Media and Nesting File Formats

CS 321 2007 Lecture, Dr. Lawlor

There's a beautiful idea inside of most media (audio, video, image) file formats. This idea keeps being re-invented at many different levels, so I'm going to approach it in a weird way--please bear with me!

IN THE BEGINNING WAS THE THINGY

So you write a small class that does some work.
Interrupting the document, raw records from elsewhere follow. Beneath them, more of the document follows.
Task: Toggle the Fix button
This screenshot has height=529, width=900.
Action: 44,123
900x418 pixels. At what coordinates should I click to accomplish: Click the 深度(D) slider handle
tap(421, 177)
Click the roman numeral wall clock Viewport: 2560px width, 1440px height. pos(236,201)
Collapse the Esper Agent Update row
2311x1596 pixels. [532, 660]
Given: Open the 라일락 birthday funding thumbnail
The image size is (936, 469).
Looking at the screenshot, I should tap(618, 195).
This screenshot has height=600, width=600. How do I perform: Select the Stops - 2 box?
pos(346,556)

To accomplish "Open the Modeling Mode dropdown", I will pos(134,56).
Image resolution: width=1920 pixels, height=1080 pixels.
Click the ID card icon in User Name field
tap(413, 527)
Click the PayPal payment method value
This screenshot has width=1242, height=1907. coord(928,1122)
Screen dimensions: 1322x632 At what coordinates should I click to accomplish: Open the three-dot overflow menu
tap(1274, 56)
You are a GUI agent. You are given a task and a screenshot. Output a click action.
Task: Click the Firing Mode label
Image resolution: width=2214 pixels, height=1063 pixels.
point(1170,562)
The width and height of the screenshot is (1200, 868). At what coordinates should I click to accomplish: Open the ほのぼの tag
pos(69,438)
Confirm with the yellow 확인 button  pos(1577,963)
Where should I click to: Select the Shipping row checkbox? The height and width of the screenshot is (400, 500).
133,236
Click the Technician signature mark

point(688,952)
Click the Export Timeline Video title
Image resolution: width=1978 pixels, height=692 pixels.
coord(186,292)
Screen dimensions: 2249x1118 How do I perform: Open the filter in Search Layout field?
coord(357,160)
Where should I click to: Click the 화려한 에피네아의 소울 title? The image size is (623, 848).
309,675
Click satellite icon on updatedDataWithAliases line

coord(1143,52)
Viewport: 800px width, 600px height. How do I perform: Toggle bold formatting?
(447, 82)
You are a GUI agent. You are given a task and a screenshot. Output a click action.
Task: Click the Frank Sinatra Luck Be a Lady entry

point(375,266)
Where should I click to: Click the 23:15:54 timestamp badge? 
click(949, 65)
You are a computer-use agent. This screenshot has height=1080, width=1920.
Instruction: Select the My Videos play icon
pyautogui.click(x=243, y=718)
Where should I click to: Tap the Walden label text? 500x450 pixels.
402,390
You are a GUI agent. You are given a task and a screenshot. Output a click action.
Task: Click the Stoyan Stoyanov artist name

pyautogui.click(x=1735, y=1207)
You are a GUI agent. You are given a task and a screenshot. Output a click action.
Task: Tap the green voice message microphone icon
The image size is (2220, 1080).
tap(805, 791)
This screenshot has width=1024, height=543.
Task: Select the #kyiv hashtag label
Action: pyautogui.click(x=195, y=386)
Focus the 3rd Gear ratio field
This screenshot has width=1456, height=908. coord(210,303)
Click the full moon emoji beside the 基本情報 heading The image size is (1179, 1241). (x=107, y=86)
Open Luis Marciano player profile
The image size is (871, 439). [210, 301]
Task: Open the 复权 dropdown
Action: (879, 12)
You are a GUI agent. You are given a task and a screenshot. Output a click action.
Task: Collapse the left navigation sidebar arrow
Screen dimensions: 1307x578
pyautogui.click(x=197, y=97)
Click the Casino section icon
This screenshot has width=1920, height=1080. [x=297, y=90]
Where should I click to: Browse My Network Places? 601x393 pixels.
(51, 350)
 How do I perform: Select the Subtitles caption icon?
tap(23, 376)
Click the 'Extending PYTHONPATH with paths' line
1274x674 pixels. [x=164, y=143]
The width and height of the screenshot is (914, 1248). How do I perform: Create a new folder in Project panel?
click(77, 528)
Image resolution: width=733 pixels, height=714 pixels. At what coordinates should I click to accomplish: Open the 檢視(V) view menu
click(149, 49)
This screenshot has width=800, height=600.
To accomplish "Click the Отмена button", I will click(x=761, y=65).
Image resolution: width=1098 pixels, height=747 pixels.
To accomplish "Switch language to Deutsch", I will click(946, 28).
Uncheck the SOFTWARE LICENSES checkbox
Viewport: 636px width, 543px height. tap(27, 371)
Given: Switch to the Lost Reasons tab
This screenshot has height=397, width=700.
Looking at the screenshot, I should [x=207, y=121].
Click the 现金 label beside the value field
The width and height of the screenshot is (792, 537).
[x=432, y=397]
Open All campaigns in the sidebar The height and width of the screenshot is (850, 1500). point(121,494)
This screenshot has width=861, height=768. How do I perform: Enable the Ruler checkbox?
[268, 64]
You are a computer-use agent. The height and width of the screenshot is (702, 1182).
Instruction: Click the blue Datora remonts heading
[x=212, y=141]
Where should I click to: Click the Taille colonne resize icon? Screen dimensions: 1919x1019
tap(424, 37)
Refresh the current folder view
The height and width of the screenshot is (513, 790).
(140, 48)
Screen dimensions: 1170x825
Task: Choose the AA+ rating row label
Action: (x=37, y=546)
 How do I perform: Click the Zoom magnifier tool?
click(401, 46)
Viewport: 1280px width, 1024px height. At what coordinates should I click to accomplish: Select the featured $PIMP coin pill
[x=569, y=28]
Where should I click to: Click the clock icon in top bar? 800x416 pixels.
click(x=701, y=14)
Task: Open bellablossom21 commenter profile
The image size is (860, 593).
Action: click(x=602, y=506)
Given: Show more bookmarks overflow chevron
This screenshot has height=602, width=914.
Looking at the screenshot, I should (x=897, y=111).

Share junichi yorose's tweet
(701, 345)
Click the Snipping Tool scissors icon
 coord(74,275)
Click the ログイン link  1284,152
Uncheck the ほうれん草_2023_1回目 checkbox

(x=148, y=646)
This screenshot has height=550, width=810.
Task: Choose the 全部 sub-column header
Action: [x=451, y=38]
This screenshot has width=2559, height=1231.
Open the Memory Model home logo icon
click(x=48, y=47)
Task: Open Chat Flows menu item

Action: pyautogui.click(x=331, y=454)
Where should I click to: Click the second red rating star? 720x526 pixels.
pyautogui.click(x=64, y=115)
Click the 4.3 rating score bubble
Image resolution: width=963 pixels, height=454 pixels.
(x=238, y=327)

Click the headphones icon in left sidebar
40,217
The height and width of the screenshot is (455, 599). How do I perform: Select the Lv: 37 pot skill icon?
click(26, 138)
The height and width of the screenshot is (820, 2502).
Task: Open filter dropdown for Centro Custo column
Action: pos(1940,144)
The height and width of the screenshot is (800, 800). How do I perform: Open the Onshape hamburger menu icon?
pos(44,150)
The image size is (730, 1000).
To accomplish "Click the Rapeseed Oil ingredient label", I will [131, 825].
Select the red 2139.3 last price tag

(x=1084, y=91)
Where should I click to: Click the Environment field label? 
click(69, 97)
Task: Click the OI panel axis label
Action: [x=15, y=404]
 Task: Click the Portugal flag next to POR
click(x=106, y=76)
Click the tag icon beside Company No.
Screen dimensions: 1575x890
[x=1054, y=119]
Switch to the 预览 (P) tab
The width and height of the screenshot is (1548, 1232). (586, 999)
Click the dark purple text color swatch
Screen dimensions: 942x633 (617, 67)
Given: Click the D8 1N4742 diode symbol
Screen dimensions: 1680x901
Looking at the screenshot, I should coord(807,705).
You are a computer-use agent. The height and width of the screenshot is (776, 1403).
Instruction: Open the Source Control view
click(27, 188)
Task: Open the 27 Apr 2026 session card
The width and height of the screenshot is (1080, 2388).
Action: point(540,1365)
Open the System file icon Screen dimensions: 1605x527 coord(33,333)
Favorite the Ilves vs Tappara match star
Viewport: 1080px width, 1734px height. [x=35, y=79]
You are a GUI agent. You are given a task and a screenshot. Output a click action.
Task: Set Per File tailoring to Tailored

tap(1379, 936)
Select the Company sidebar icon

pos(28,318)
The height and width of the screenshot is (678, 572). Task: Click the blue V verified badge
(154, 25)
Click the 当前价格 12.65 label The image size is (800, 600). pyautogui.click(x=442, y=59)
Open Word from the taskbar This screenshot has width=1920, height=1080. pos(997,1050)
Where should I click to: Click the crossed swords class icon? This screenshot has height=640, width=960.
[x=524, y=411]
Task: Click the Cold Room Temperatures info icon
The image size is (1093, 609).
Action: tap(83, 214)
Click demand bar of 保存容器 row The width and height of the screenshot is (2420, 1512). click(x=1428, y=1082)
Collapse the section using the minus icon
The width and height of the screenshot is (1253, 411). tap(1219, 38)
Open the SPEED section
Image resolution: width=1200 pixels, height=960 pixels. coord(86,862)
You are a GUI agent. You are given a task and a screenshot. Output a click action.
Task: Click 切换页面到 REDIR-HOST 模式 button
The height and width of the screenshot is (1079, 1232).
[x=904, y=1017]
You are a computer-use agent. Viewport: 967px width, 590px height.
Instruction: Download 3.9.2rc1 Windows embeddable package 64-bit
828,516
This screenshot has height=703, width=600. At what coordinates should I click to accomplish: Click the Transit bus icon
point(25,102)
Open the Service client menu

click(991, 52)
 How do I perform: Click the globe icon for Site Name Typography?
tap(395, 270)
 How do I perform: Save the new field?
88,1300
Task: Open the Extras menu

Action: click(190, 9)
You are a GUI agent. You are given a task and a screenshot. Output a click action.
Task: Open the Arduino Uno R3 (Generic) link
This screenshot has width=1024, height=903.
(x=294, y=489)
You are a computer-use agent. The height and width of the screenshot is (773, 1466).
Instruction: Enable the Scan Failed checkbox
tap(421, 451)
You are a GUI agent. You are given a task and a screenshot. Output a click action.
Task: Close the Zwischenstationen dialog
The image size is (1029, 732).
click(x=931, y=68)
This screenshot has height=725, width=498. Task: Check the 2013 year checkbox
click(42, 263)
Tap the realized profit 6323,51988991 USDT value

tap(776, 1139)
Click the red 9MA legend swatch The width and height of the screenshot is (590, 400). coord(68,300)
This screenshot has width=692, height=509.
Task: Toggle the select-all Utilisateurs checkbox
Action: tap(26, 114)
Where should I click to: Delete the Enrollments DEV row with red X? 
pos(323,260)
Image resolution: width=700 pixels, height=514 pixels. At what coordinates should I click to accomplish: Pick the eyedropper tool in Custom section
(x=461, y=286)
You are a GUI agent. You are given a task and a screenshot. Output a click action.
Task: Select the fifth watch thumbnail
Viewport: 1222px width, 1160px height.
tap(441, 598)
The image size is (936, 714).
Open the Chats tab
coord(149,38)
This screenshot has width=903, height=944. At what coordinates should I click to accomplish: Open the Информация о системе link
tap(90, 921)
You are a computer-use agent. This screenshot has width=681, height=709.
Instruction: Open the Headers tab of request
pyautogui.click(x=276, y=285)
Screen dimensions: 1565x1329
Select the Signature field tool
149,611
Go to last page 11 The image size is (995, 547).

This is step one.

class thingy {
public:
	std::string stuff;
	void print(void) {std::cout<<"Thingy "<<this<<" contains '"<<stuff<<"'\n";}
	thingy(std::string s) :stuff(s) {}
};

int foo(void) {
	thingy *t=new thingy("lone thingy");
	t->print();
	return 0;
}

(executable NetRun link)

(Here, "thingy" can be any concrete class.)

AND IT WAS GOOD. THEN WE NEEDED SEVERAL THINGYS

Invariably, you find a situation where you need to keep track of more than one instance of this class. So you make a container class (a vector, a list, and so on) that points to each of your thingys.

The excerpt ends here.